Brief — Every line containing the word "computer" is to be copied from the data below.

Data under study —

------------------------------------------------------------------------

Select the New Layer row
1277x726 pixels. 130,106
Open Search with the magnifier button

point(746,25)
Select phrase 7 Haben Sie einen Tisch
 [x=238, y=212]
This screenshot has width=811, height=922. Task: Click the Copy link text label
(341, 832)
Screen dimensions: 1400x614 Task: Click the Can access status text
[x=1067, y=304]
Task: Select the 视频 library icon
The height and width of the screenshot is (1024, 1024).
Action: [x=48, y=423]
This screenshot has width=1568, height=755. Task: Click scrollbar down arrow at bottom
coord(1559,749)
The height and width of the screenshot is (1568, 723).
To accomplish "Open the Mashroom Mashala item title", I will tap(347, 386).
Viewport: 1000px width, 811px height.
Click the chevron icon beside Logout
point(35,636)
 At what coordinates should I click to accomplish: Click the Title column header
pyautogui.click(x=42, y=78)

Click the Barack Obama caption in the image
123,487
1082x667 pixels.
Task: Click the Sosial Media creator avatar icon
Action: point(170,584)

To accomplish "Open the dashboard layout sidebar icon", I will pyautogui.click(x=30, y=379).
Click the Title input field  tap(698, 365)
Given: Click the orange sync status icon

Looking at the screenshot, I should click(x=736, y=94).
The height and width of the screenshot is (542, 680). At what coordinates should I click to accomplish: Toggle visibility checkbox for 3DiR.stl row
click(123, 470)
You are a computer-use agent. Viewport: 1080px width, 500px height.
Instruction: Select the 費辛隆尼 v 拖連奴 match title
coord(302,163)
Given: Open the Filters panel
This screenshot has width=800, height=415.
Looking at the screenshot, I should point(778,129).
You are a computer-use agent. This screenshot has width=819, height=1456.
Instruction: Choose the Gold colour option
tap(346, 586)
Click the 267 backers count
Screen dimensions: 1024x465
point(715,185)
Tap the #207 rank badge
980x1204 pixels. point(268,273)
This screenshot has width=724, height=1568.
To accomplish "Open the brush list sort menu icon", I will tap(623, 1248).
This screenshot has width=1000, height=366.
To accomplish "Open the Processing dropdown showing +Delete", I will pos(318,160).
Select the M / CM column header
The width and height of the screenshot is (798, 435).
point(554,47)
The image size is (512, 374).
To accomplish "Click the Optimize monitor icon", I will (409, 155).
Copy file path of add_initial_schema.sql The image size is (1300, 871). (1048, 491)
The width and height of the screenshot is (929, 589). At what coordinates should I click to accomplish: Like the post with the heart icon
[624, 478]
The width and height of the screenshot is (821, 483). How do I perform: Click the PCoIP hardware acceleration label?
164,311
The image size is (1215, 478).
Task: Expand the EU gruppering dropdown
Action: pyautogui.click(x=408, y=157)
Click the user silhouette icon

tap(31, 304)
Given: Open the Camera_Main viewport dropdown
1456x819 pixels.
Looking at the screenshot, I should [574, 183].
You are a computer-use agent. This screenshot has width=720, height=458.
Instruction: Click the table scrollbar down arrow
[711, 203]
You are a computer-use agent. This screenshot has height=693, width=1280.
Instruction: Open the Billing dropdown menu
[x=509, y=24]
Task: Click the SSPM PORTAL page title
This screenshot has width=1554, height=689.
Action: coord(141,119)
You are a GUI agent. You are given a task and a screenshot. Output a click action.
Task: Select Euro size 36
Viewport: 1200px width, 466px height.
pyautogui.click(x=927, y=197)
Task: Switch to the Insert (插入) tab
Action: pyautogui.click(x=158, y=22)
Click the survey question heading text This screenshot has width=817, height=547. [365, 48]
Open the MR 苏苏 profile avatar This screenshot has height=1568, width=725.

------------------------------------------------------------------------

Written solution —
You are a computer-use agent. Viewport: 1080px width, 500px height.
You are a computer-use agent. This screenshot has width=819, height=1456.
You are a computer-use agent. This screenshot has width=720, height=458.
You are a computer-use agent. This screenshot has height=693, width=1280.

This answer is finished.